[发明专利]柑橘褪绿矮缩病毒的实时荧光定量PCR检测试剂盒和检测方法

说明书

本发明公开了一种柑橘褪绿矮缩病毒的实时荧光定量PCR检测试剂盒，包括总核酸提取试剂，引物EL4‑F4、EL4‑R4，GoTaq qPCR MasterMix，所述引物序列为：EL4‑F4：5′‑CTACAGGGACAGGTTTATTG‑3′，EL4‑R4：5′‑ACAGACCCACCGTCCTCA‑3′。还一种柑橘褪绿矮缩病毒的实时荧光定量PCR检测方法，包括如下步骤：(1)取待测植株组织，抽提总核酸；(2)以提取的总核酸为模板，利用前述的检测试剂盒进行qPCR检测。本发明方法操作简便、特异性强且重复性好，与常规PCR法相比，其灵敏度提高了100倍，检测的“窗口期”缩短了2个月。

技术领域

本发明属于分子生物学领域，涉及一种柑橘褪绿矮缩病毒的实时荧光定量PCR检测试剂盒和检测方法。

背景技术

柑橘褪绿矮缩病是一种由柑橘褪绿矮缩病毒(Citrus chlorotic dwarf-associatedvirus，CCDaV)引起的新发危险性病害，可侵染大多数的柑桔种，引起植株叶片变形、扭曲、花叶等症状，造成果实变小，产量降低。CCDaV最早于上世纪80年代发现于土耳其，目前已成为在土耳其为害最严重的柑桔病毒类病害。近年在中国云南也有CCDaV发生的报道。CCDaV为双生病毒科(Geminiviridae)成员，主要通过嫁接和杨梅粉虱(Parabemisiamyricae)传播。

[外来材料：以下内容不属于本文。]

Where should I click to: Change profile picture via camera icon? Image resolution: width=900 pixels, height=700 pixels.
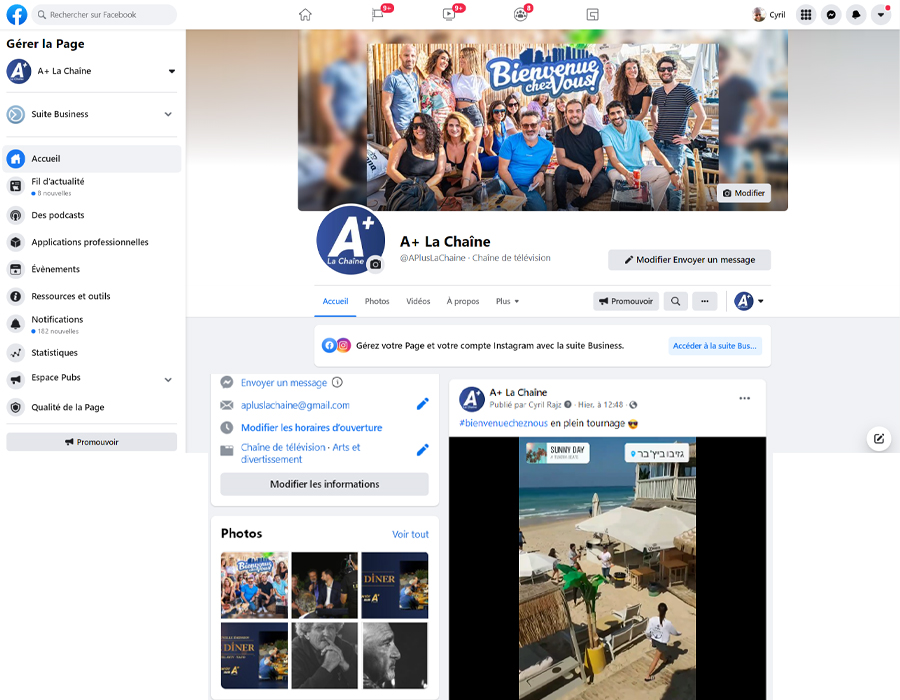click(375, 262)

目前尚无CCDaV的有效防治药剂，准确、灵敏、快速的检测方法是柑橘安全生产和建立无病毒苗木繁殖体系的前提和保障。实时荧光定量PCR(qPCR)法具有快速、灵敏和准确的特点，能对未知样品进行定量分析。由于CCDaV是近年来新发病害，目前对于还缺少一套低成本、快速、灵敏、准确的检测方法。

发明内容

针对我国现CCDaV检测技术不足的问题，本发明提供了一种准确度高、特异性强、灵敏度高的柑橘褪绿矮缩病毒的实时荧光定量PCR检测试剂盒和检测方法。

本发明实现其目的采用的技术方案是：

一种柑橘褪绿矮缩病毒的实时荧光定量PCR检测试剂盒，包括总核酸提取试剂，引物EL4-F4、EL4-R4，GoTaq qPCR MasterMix，所述引物序列为：

EL4-F4：5′-CTACAGGGACAGGTTTATTG-3′，

EL4-R4：5′-ACAGACCCACCGTCCTCA-3′。

一种柑橘褪绿矮缩病毒的实时荧光定量PCR检测方法，包括如下步骤：

(1)取待测植株组织，抽提总核酸；

(2)以提取的总核酸为模板，利用上述的检测试剂盒进行qPCR检测。

qPCR的20μL反应体系包含：模板2μL、GoTaq qPCR MasterMix 10μL、10μmol/L上下游引物各0.4μL，超纯水7.2μL。

qPCR扩增程序为：95℃预变性5min；95℃变性15s，退火30s，72℃延伸30s，40个循环；扩增后采集熔解曲线程序：95℃变性15s后，从60℃开始，每升高0.5℃停留30s采集荧光信号，直到温度升高到95℃融解曲线采集完成。

本发明的有益效果是：本发明所建立的CCDaV qPCR检测方法操作简便、特异性强且重复性好，与常规PCR法相比，其灵敏度提高了100倍，检测的“窗口期”缩短了2个月，更适用于低浓度CCDaV样品的检测。虽然目前CCDaV在田间的发生率不高，但是杨梅粉虱在中国分布广泛，因此加强CCDaV的监测十分重要，本发明方法灵敏度高、特异性强、能快速检测到极低含量的病毒，为柑桔褪绿矮化病的大规模检测、预测预报、病害流行监控，早期CCDaV的检控等，以及无病毒苗木生产提供了重要的技术支撑；争取从源头和传播途径上控制该病的传播和流行，从而保障柑橘产业的可持续发展和进出口贸易安全。